Epic and stichic forms are found in the Gottschee legends and in the early sacred cries and songs of the Erlauer Spiele (ed. Suppan and Janota, 1990).

Alpine vocal forms are marked by wide-ranging melodies in natural notes still played on trumpets made of wood, cowhorns, other animal horns and the more recent alphorn. They include the Almschrei (calls for gathering cattle together or summoning people to work) the Alpsegen and Kühreigen, the Juchzer and the Jodler. These forms are primarily concerned with acoustic communication: signals between people, between people and animals, or between people and gods. In this context Wiora speaks of ‘elementary forms of singing’ belonging to a development preceding song itself. The rhythmically free, strongly melismatic movements, without verbal or tonal links, have mainly been recorded in the Salzkammergut area by Konrad Mautner and Hans Gielge. Characteristics of the Almschrei are the powerfully sung high note and the descending melodic structure associated with exhaustion. In ex.4, an Almschrei from the Salzkammergut, the uncertain melodic construction, in which the fourth oscillates between F and F, indicates the influence of the natural scale (of the alphorn).

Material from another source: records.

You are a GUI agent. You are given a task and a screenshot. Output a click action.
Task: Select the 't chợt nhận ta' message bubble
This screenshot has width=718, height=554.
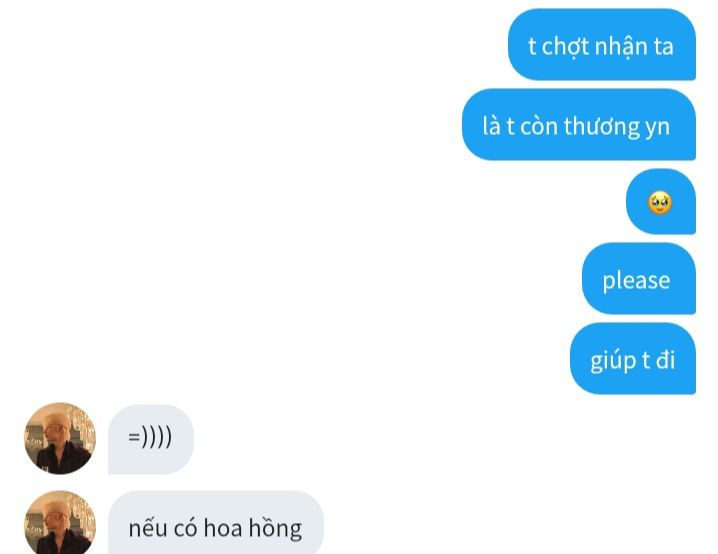[x=602, y=44]
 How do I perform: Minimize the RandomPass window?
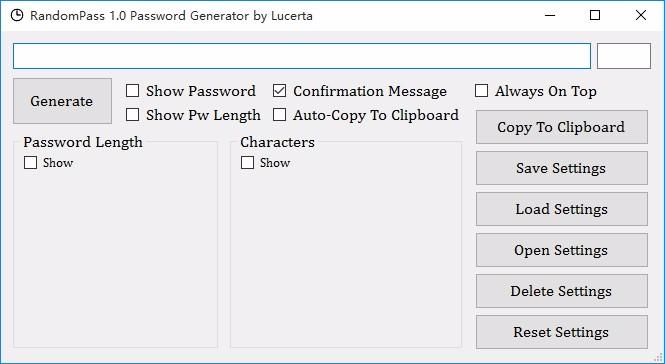[550, 16]
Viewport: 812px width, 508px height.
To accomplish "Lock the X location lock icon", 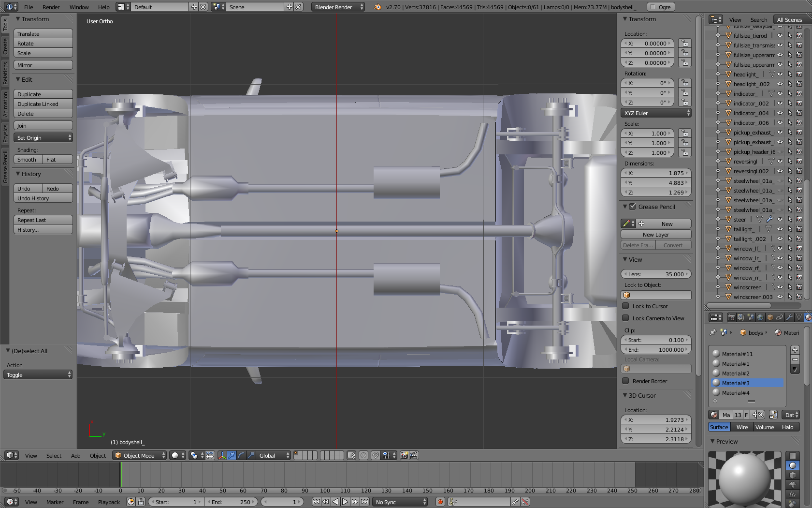I will tap(684, 44).
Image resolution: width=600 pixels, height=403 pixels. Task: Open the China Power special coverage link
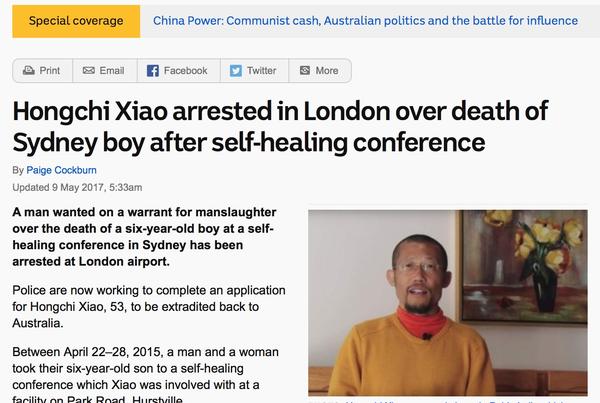(x=365, y=21)
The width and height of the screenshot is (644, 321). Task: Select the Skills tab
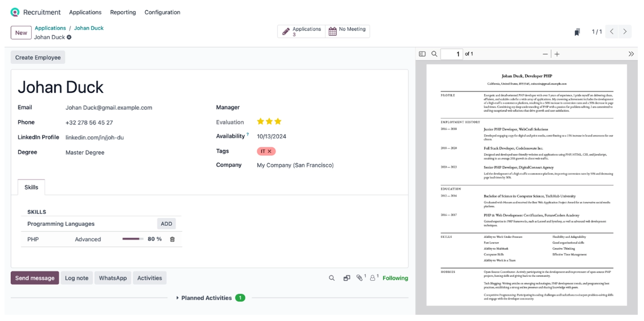(31, 187)
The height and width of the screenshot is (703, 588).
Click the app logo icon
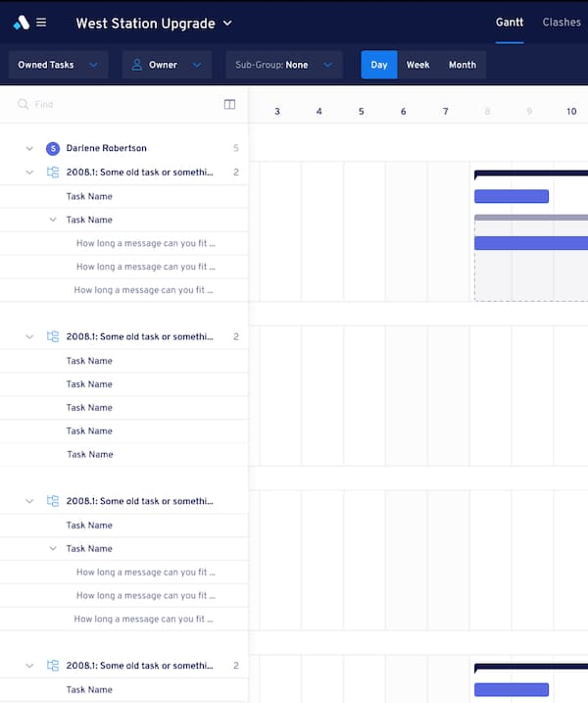coord(21,23)
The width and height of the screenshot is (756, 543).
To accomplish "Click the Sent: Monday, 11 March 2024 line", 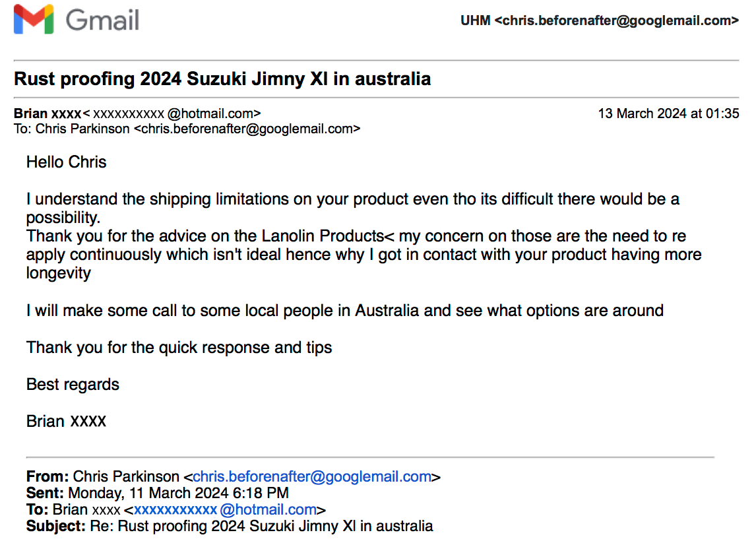I will pyautogui.click(x=157, y=493).
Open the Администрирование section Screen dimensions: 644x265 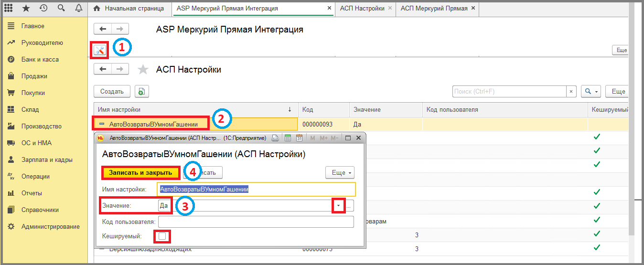point(50,227)
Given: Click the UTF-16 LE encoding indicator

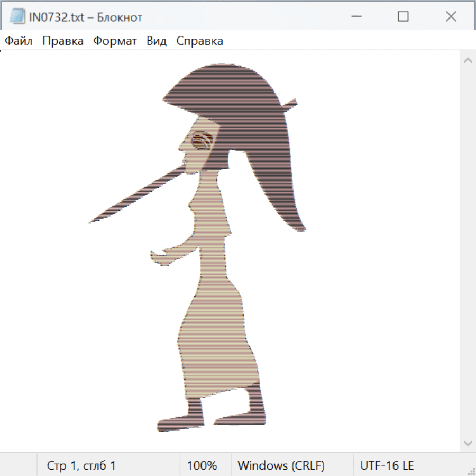Looking at the screenshot, I should pyautogui.click(x=387, y=465).
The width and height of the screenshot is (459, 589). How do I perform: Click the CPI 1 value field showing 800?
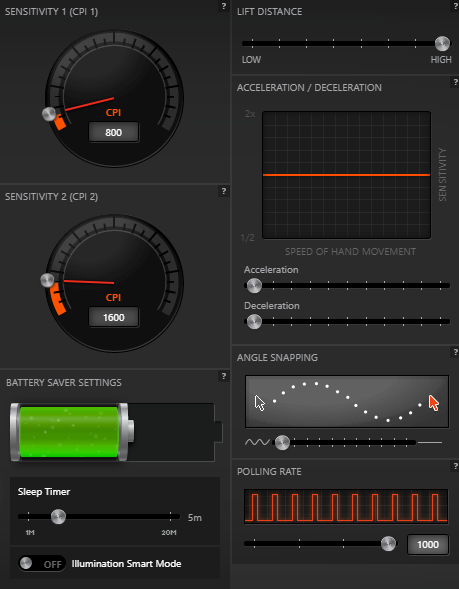coord(113,132)
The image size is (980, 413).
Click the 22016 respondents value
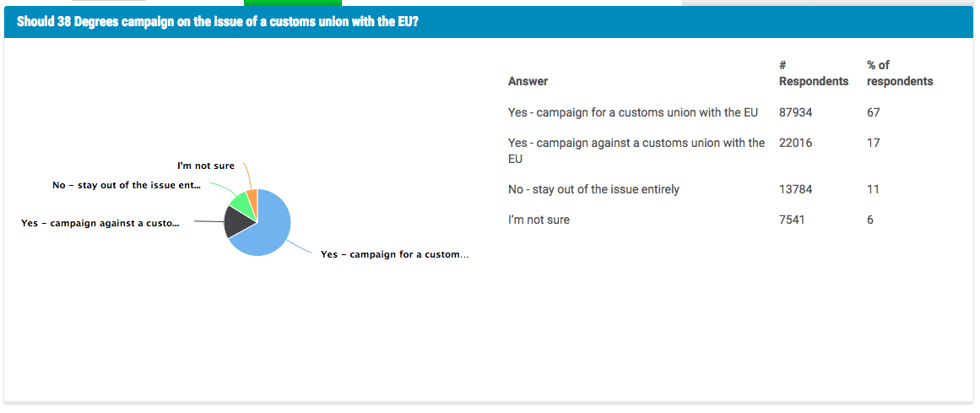point(795,143)
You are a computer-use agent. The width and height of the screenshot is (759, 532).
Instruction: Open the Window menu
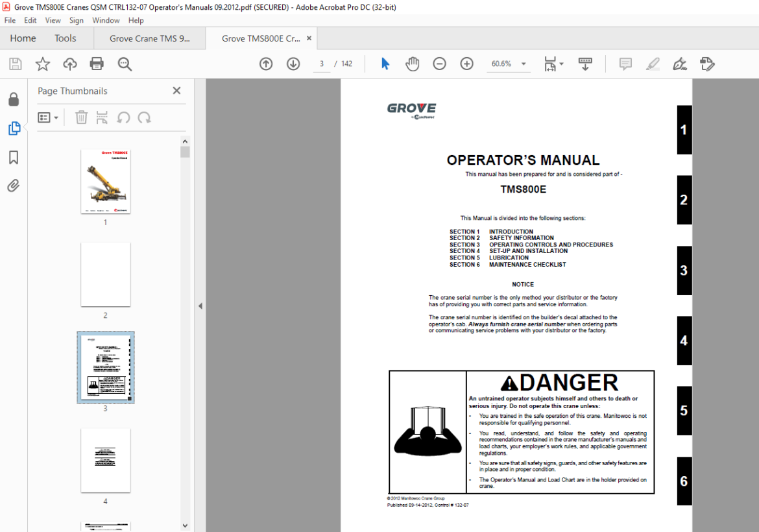click(106, 20)
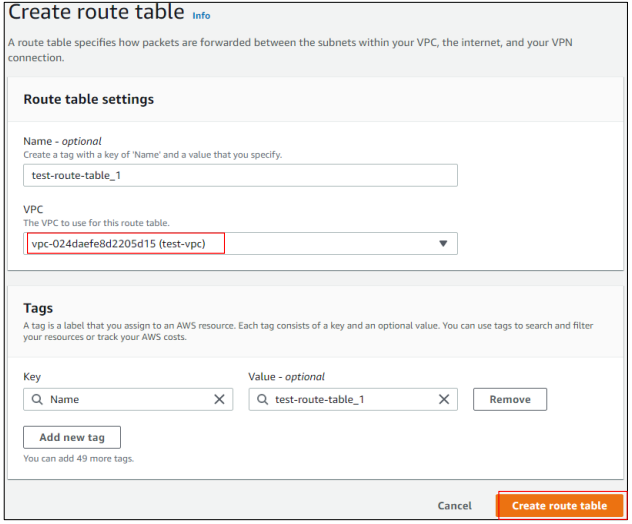The height and width of the screenshot is (524, 632).
Task: Clear the tag Key field with X icon
Action: click(x=219, y=399)
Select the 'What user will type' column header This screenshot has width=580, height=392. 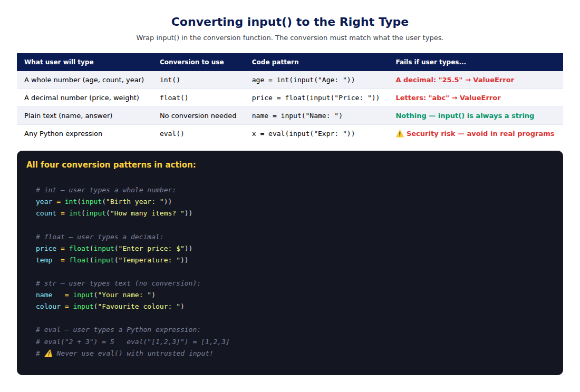point(59,62)

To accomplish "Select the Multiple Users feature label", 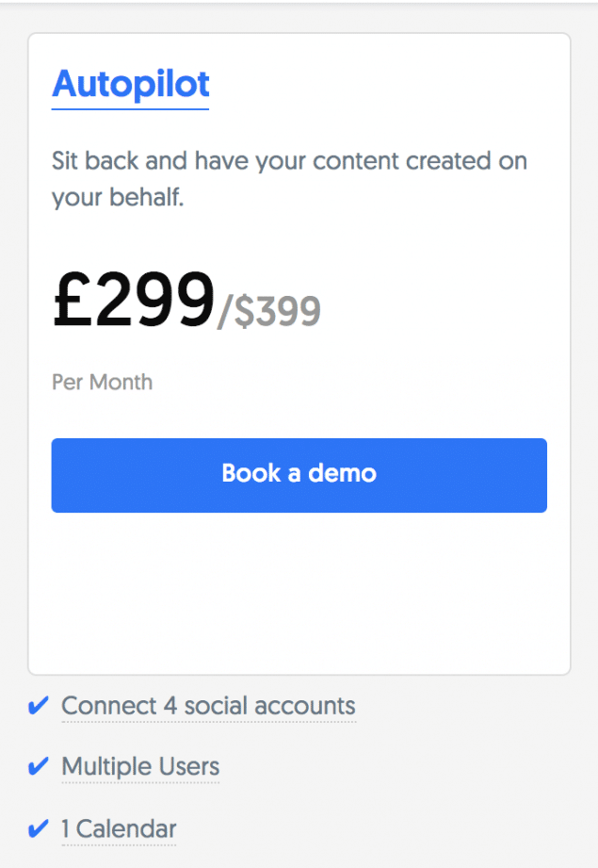I will pos(140,767).
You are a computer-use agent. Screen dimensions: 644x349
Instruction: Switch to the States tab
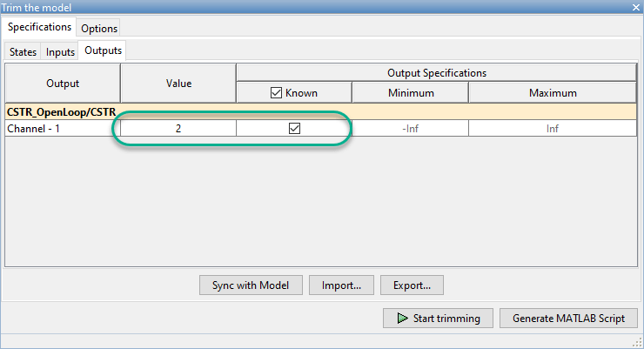23,51

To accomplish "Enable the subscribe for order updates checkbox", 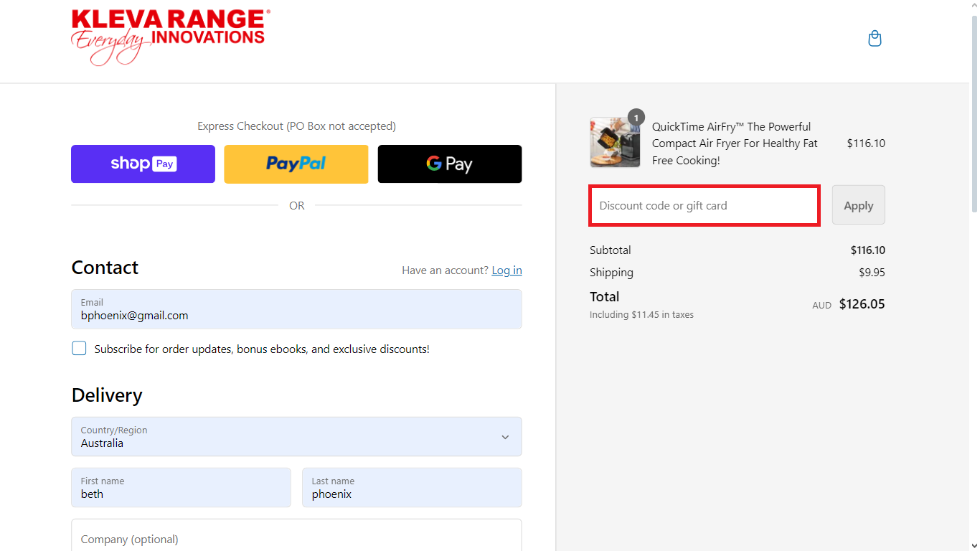I will click(x=79, y=348).
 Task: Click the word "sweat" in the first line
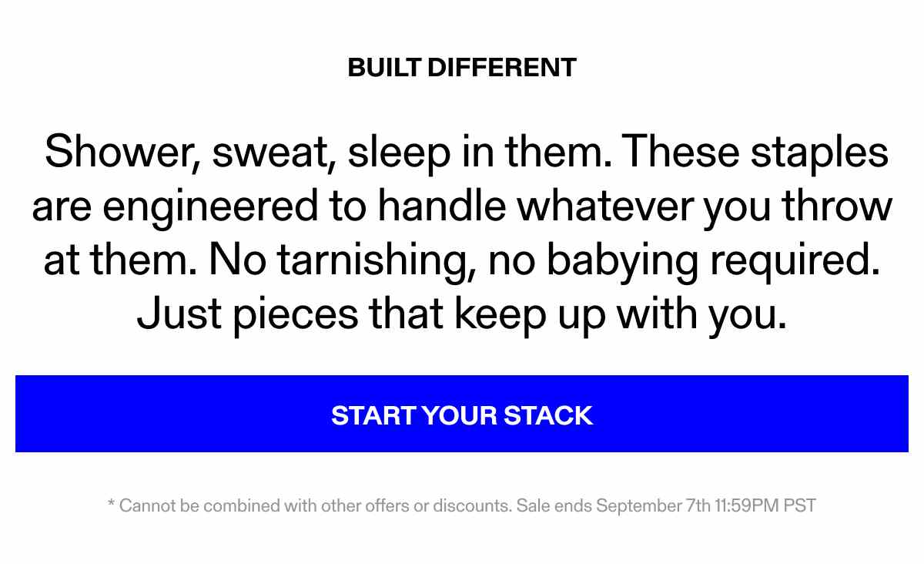[x=274, y=152]
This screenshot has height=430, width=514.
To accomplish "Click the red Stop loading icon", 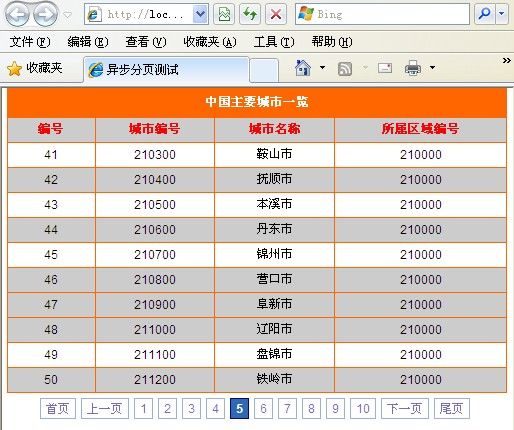I will 276,14.
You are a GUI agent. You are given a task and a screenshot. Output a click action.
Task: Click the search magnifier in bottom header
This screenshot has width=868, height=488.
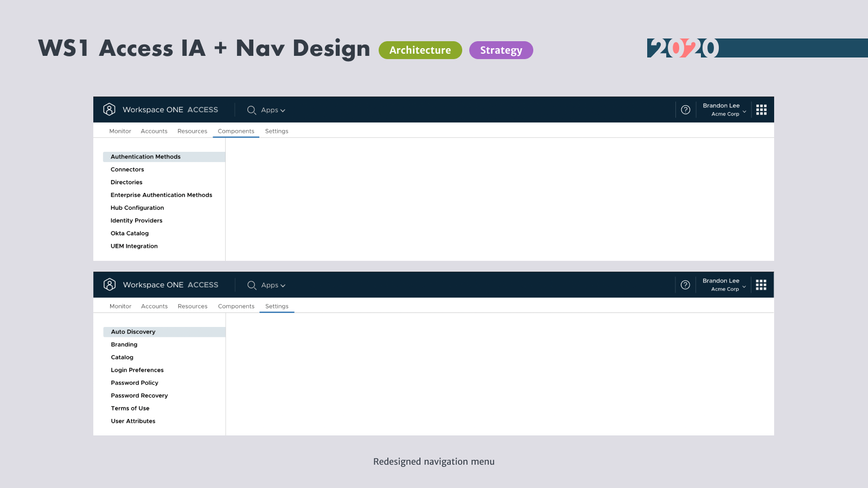pos(252,285)
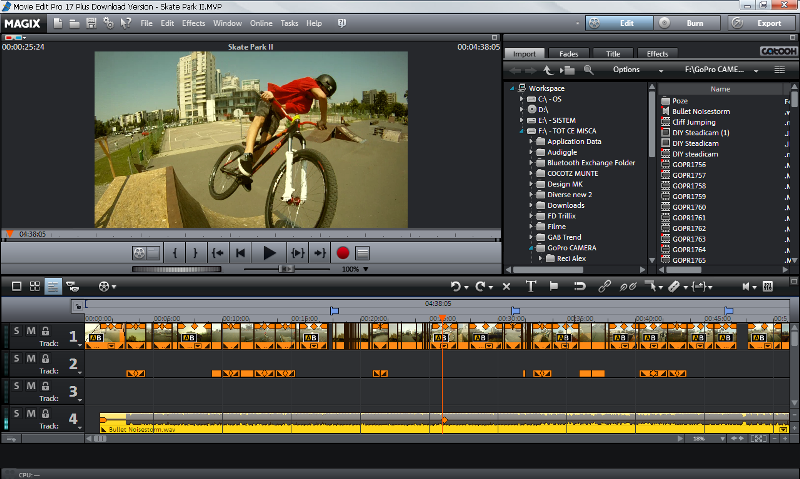Click the delete X icon in timeline toolbar
800x479 pixels.
506,286
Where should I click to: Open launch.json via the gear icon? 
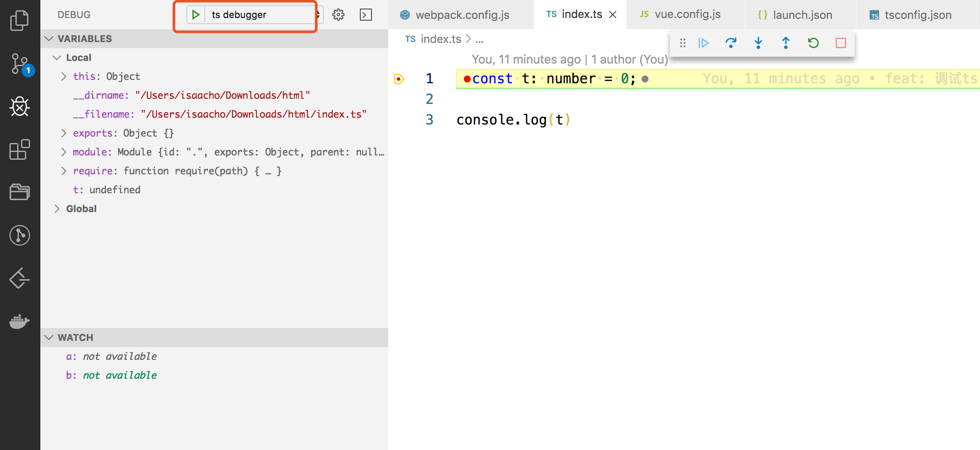(x=338, y=15)
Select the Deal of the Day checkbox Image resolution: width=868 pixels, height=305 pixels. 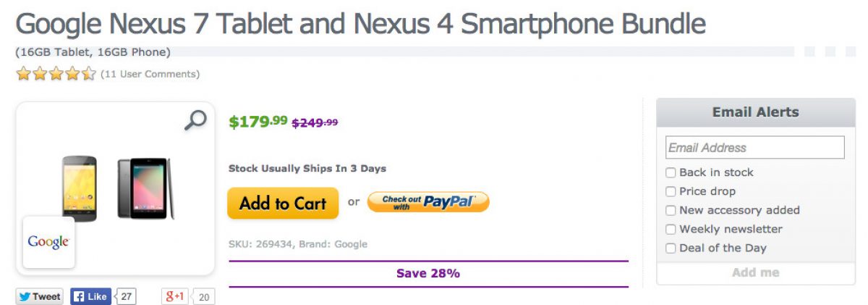click(x=671, y=248)
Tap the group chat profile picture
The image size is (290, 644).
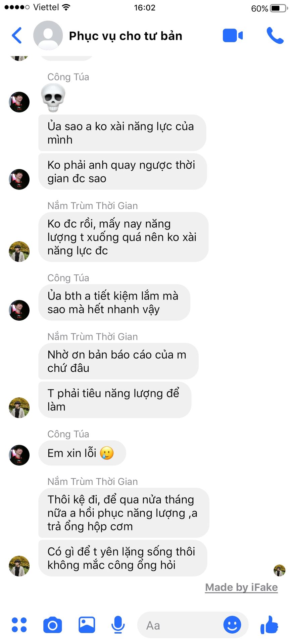[48, 35]
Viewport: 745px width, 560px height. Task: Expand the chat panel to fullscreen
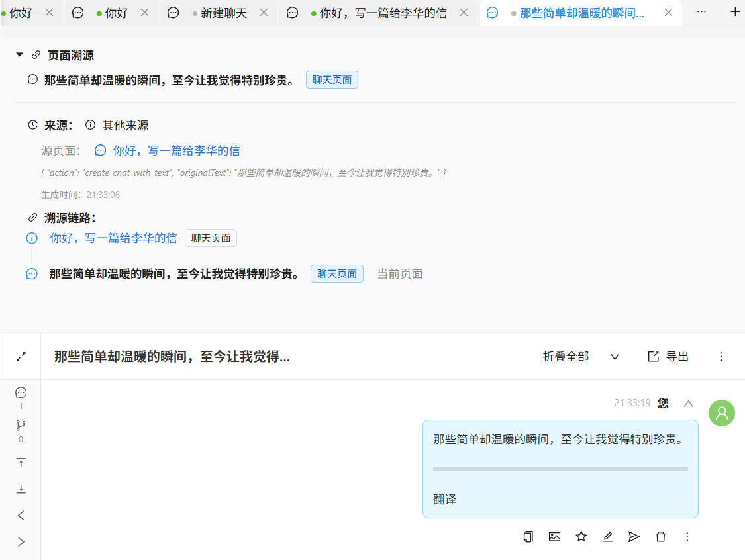pos(21,355)
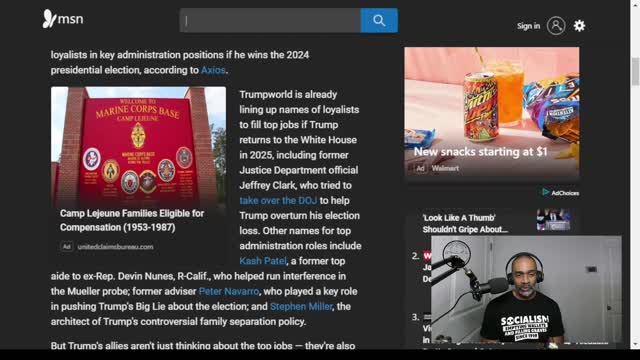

Sichardt gives an account of the polyphonic Jodlerof the Austrian Alps, which is stylistically and formally related to Renaissance music in an area always noted for the close links between sacred and rustic musical forms. Both the tenor and the canonic principles occur in the records of oral tradition. Often, as in the songs of the Carinthian Wildsänger, the leading voice is in the second tenor, so that the polyphony builds up from the centre, as in vocal polyphony of the 15th and 16th centuries. The terms used also indicate this feature when the high voice is described in folk terminology as the ‘Überschlag’ (‘superius’) (ex.5). Ex.6 is an example of a two-part Nacheinander Jochizer, recorded near Irdning in the Ennstal area of Styria.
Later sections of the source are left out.